You already know most of the code needed to make this work, so let's just dive in. Replace your existing Main() code with this:

if (args.Length == 0) {
  string[] files = Directory.GetFiles("/home/paul", "*.txt", SearchOption.AllDirectories);
  File.WriteAllLines("filecache.snarf", files);
} else {
  string[] cache = File.ReadAllLines("filecache.snarf");

  foreach(string file in cache) {
    if (file.Contains(args[0])) {
      Console.Write(File.ReadAllText(file));
    }
  }
}

That code kicks off with something entirely new: args.Length. Last issue we saw that C# passes into our Main() method a string array called "args". To find out how big that array is (ie, how many parameters were passed in), we need to use args.Length. If that value is 0, no parameters we passed in, which means we need to generate the filename cache.

The WriteAllLines() method is very similar to the WriteAllText() method, with the exception that it takes a string array rather than a string as its second parameter. This is very helpful to us, because Directory.GetFiles() /returns/ a string array, so we can just pass that into WriteAllLines() to have it write each string in that array onto a line of its own in the file.

Again we have something new: else. You've already seen "if", which looks at a condition and evaluates some code if that condition is true. But what if the condition isn't true? That's where "else" comes in. For example, this code will print out "You're a ThunderCat!":

string Home = "Third Earth";
if (Home == "Middle Earth") {
  Console.WriteLine("You're a hobbit!");
} else {
  Console.WriteLine("You're a ThunderCat!");
}

In our Snarf code, the "else" statement is used to mean "if the number of parameters passed in isn't 0", meaning "run /this/ code if there actually were some parameters passed in." The code then goes ahead and calls ReadAllLines(), which reads each line of a text file into a string array.

Finally we have our main block of code: we loop over every file in the cache to see whether it matches the parameter passed in. This matching is done with the special Contains() method that every string has: pass it in a parameter as a string, and it will return true if it finds it. The args[0] variable, as you saw last issue, contains the first parameter passed in on the command-line. If the filename matches the parameter, we read its text in and print it out all one line.

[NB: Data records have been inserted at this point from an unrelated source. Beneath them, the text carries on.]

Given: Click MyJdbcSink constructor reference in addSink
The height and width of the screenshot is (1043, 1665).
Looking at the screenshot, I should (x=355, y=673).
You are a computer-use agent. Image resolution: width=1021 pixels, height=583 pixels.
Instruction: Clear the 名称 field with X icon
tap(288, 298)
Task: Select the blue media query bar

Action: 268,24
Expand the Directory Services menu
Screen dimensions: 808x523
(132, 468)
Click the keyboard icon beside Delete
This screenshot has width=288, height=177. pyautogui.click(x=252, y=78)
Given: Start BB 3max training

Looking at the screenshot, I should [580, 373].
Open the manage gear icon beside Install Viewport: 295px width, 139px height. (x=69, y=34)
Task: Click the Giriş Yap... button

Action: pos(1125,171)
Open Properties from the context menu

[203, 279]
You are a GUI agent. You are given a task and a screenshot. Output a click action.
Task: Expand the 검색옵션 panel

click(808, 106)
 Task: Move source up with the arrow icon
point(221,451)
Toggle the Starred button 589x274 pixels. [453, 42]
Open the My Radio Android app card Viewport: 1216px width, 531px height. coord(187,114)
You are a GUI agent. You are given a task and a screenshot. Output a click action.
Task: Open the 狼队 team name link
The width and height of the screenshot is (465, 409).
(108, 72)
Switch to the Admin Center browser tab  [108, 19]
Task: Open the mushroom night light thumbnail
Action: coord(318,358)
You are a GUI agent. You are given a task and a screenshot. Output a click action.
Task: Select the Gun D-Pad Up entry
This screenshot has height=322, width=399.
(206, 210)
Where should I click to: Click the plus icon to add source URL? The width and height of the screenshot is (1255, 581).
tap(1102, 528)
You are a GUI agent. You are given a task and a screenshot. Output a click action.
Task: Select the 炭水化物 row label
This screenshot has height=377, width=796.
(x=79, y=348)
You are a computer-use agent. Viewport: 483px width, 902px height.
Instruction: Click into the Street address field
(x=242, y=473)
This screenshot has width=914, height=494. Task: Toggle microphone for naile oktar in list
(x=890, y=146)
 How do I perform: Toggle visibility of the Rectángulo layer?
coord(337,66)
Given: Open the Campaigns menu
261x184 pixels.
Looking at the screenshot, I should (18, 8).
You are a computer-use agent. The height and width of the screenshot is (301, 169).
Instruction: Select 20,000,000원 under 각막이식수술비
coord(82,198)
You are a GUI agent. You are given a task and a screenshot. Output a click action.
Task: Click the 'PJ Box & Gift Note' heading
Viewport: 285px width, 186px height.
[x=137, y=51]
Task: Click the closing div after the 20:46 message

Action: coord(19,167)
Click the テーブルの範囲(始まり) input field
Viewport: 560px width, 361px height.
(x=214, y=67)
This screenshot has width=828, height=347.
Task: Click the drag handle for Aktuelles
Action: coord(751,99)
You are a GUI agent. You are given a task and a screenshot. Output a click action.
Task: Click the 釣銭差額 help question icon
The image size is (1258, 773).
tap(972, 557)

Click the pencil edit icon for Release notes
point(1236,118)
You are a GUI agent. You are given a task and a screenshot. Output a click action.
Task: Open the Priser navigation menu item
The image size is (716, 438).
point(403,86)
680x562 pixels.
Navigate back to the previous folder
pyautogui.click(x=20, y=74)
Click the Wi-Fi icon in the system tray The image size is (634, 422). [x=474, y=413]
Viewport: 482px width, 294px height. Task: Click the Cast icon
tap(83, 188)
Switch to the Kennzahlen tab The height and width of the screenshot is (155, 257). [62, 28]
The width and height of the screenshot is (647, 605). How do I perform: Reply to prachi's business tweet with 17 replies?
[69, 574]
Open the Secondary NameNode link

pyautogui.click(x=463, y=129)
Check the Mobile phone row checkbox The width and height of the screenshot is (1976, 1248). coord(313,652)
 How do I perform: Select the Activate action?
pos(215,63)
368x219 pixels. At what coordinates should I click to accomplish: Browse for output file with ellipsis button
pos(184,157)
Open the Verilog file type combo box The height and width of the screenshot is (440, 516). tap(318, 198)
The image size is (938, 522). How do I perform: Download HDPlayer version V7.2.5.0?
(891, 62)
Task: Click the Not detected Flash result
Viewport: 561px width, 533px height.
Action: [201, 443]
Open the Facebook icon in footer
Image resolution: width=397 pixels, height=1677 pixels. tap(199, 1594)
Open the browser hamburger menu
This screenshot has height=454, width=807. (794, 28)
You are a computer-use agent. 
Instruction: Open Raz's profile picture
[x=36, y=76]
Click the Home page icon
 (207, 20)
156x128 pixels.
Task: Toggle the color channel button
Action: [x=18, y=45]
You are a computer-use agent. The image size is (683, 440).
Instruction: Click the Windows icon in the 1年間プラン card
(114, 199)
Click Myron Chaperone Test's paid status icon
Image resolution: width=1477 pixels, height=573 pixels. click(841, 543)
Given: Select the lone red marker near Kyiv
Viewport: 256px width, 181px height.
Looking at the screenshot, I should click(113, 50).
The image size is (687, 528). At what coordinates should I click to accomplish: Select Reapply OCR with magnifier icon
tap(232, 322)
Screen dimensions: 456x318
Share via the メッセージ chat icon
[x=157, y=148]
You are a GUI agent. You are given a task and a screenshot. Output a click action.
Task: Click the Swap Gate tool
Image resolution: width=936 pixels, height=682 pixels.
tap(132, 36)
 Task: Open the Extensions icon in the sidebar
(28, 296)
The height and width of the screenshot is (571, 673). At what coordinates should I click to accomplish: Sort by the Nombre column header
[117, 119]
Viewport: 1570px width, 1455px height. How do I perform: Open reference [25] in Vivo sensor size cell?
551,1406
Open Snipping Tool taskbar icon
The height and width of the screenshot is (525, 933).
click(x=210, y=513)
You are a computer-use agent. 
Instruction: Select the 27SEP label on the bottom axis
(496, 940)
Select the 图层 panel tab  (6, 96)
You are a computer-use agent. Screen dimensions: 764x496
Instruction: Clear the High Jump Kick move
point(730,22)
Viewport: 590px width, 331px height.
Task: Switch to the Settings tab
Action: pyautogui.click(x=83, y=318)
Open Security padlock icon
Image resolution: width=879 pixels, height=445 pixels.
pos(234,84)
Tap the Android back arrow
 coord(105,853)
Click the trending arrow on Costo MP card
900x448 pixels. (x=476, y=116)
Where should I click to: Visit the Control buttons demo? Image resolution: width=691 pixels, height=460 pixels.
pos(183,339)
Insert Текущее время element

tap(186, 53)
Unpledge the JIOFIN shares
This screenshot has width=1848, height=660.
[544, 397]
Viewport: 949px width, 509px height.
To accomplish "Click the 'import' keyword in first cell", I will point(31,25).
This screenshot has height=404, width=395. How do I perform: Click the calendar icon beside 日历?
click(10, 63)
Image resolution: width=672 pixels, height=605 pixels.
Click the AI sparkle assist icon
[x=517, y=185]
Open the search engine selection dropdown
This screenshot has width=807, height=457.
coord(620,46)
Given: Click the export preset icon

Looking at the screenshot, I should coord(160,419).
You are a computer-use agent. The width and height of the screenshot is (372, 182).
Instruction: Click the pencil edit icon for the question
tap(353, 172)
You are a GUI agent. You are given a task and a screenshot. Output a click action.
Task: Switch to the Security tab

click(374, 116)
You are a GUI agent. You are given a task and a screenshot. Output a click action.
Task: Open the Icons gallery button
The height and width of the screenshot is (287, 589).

That's it: our project is complete. Snarf searches our filesystem, it prints out all the files that match our user's parameter, and Third Earth is safe from Mumm-Ra for another day - all thanks to Mono!

On your disc you'll find the complete code for Snarf, with some extra bits and pieces from me to push you a bit further. Look out for messages being printed when the file cache is being created, the "numfilesfound" variable that gets incremented each time we match a file so that we can print out a message when no files are found, and an extra bit in there to print out the filename of each matching file.


Top tips

  • Along with EndsWith() and Contains(), strings also have Replace() (replace one substring with another), ToUpper() (convert the string to uppercase) and Trim() (remove whitespace from the beginning and end).
  • If you want to handle multiple parameters nicely, quit referring to args[0]. Instead, try using a foreach loop to extract each string parameter, and work on it individually.
  • Our code generates filecache.snarf when run with no parameters, but what if a user runs it with a parameter first? In this situation it will crash, as the cache hasn't been created yet. The solution is to use the File.Exists() method: if the cache exists, run the search. If it doesn't exist, create it first then run the search.